English actress (born 1989)

 Ellie White (born 14 June 1989) is an English actress and comedian. She is best known for playing Princess Beatrice of York in the British royal family parody The Windsors (2016–2020) and Katia in the sitcom Stath Lets Flats (2018–2021).

In 2022, Ellie co-wrote and starred in the BBC sketch show Ellie & Natasia, alongside her comedy partner Natasia Demetriou. The show won Best TV Sketch Show at the Comedy.co.uk Awards 2022.

==Early life==
White is from Oxford.

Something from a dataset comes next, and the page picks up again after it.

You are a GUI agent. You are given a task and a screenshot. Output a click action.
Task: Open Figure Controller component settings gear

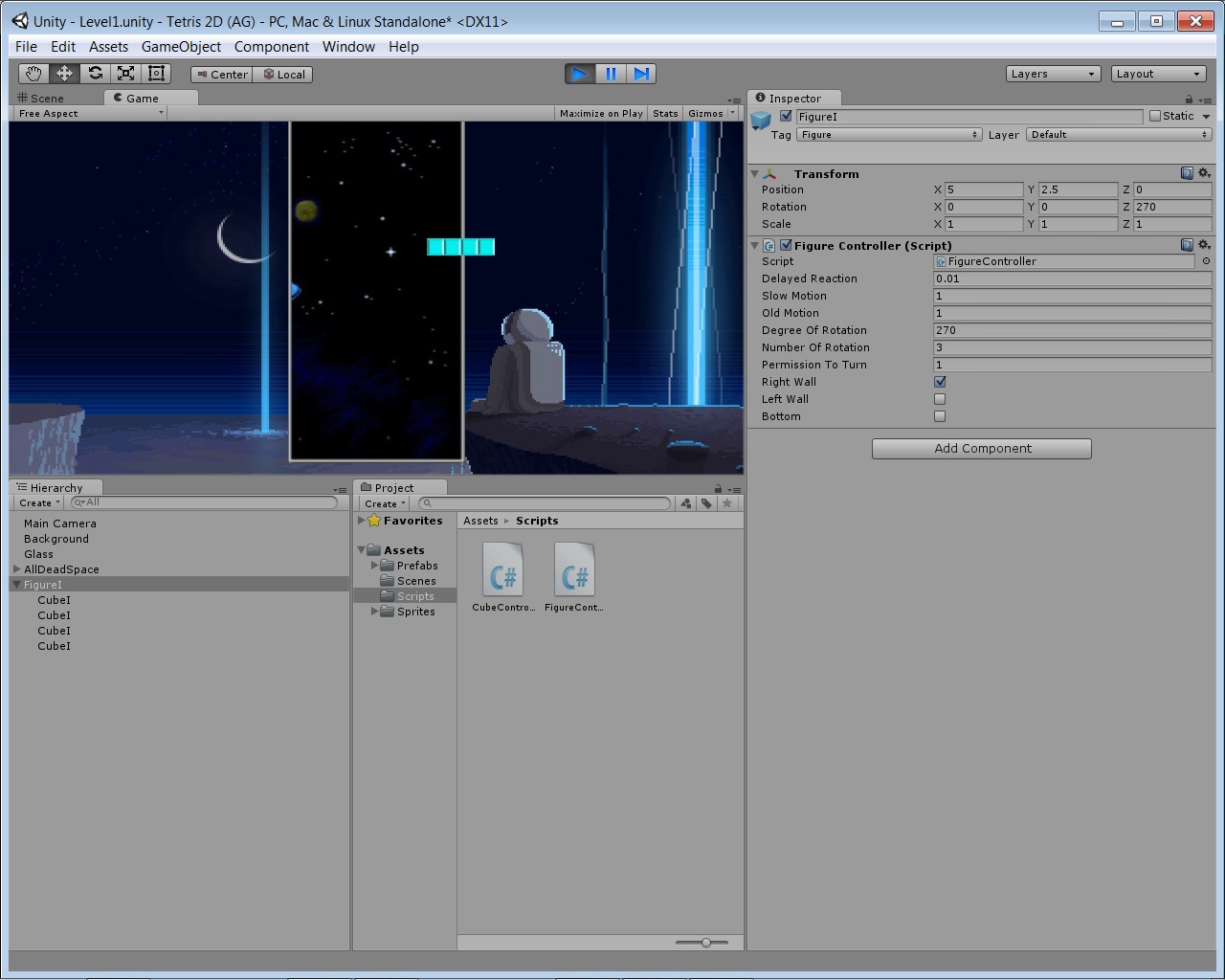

Her father is journalist Jim White.

White attended the University of Bristol, and was a member of the Bristol Revunions, graduating in 2010.

==Career==

=== 2012–2015: Early Career at the Edinburgh Fringe ===
From 2012 to 2014, White performed at the Dot venue for nights including their New Wave night, Halloween night and The Circus. The Circus was named one of The Times "12 must see comedians at the Edinburgh Fringe 2014", one of WhatsOnStage's "Our picks of the Fringe and EIF".

In 2013, White took her comedy stand-up to the Edinburgh Festival Fringe. After the festival, White landed her first TV appearances on the Channel 4 TV series Jamie Demetriou's Comedy Blaps (having met Demetriou through his performances in the Bristol Revunions), on BBC Three's Live at the Electric, and on BBC Radio 4's Fresh From the Fringe.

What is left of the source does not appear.